En 1807, un décret impérial ordonna
l’exécution du canal de Mons à Condé. Ce canal, si j’en crois les
renseignements contenus dans le rapport de M. Vifquain, était achevé, en 1814,
sur le territoire belge ; il l’a été plus tard sur le territoire français. Dans
cette contribution on a voulu faire dériver un droit de propriété pour le
Hainaut. Qu’il me soit permis de faire remarquer que, dans le système existant
sous l’empire, pour l’exécution des travaux publics, il n’en était pas ainsi.
Les provinces n’avaient pas alors l’individualité qu’elles ont aujourd’hui, la
contribution était imposée à un ou plusieurs départements, par extension de la
loi de 1807, qui décrétait que ceux qui profitaient de l’utilité des ouvrages
devaient y contribuer. Ce principe, que malheureusement nous avons mis en oubli
pendant plusieurs années, à été appliqué ensuite à plusieurs travaux, par
exemple au canal de la Campine, au canal de Zelzaete. C’était, je le répète, une
extension du principe de la loi de 1807, sans qu’il pût en résulter aucune
espèce de droit de propriété ou de copropriété.

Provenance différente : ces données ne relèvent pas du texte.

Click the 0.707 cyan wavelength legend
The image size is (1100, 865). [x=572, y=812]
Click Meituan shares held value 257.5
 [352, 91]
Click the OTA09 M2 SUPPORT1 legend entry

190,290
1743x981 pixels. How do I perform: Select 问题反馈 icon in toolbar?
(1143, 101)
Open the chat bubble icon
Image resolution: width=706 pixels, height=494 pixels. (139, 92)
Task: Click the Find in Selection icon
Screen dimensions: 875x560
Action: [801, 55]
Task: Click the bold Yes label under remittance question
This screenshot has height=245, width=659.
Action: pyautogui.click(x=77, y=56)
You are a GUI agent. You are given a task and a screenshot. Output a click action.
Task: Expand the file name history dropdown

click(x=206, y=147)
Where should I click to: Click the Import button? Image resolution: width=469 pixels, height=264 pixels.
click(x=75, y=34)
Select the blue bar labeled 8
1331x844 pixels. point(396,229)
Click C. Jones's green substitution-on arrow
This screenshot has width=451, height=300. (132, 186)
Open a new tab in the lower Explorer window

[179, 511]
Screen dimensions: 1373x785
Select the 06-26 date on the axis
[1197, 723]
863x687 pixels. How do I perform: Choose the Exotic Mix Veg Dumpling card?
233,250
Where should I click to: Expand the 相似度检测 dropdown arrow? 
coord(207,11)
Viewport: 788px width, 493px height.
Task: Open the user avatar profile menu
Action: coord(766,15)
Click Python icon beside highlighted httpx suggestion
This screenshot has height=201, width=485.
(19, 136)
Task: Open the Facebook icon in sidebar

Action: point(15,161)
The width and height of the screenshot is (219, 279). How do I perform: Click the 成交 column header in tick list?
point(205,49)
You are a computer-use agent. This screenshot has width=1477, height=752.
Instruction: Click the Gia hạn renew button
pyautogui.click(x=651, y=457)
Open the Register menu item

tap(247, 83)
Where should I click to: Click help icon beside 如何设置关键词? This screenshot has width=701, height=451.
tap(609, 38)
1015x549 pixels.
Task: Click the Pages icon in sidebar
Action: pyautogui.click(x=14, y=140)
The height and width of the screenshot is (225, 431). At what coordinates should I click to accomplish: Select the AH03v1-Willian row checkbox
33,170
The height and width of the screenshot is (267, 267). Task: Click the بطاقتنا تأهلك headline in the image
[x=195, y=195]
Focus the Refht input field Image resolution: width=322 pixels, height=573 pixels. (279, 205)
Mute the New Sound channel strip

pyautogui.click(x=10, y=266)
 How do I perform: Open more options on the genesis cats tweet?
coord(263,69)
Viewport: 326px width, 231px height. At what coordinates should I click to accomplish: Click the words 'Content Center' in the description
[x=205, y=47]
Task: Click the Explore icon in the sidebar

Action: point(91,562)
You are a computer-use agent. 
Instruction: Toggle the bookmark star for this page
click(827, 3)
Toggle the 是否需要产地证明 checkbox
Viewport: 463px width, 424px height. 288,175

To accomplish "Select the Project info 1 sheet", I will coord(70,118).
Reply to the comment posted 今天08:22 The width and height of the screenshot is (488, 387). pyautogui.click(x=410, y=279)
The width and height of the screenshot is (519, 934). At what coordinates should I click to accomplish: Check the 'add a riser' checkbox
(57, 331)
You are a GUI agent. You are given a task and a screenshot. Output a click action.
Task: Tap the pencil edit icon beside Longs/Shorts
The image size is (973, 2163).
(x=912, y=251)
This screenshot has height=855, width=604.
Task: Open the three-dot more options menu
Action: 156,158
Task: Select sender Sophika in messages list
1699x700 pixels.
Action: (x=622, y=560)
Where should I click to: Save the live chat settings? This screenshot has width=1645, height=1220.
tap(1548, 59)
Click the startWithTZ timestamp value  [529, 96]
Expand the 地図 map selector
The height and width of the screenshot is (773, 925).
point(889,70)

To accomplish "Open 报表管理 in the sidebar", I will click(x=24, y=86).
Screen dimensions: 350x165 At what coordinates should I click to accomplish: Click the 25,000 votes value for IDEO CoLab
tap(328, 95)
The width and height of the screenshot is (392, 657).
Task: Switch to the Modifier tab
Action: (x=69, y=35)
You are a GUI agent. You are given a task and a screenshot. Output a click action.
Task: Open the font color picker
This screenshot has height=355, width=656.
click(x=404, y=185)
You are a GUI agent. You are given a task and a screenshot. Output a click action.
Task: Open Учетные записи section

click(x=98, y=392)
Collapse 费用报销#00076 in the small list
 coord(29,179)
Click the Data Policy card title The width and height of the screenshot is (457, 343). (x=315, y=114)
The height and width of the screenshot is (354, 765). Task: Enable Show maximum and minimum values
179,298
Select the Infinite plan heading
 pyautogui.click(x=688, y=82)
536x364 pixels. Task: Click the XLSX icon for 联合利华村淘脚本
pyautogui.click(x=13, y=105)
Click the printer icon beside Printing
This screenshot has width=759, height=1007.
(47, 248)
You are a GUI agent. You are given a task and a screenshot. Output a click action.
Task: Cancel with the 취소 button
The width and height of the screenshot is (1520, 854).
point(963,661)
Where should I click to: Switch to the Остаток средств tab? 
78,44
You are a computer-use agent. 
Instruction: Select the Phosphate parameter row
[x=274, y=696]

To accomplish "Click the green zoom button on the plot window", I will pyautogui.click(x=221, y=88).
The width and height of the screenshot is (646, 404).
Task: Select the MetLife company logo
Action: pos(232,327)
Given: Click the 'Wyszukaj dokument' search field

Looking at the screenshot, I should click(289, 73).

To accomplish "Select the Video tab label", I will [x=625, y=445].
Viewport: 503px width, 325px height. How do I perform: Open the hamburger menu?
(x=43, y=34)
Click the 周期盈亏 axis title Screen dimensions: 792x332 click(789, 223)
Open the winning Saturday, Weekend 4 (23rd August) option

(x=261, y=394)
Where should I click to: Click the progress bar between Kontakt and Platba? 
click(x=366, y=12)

Dans un mémoire, qui a été distribué
aux membres de cette chambre, la députation provinciale du Hainaut cite un
décret de 1813 d’où serait résultée l’obligation pour cette province de
concourir pendant plusieurs années encore aux frais de construction du canal.
Je dois déclarer que, malgré des recherches minutieuses je n’ai pas trouvé ce
décret.
Les faits cités dans le rapport de M.
Vifquain rendent peu probable la contribution de la province après 1814,
jusqu’alors le canal était achevé sur la partie belge.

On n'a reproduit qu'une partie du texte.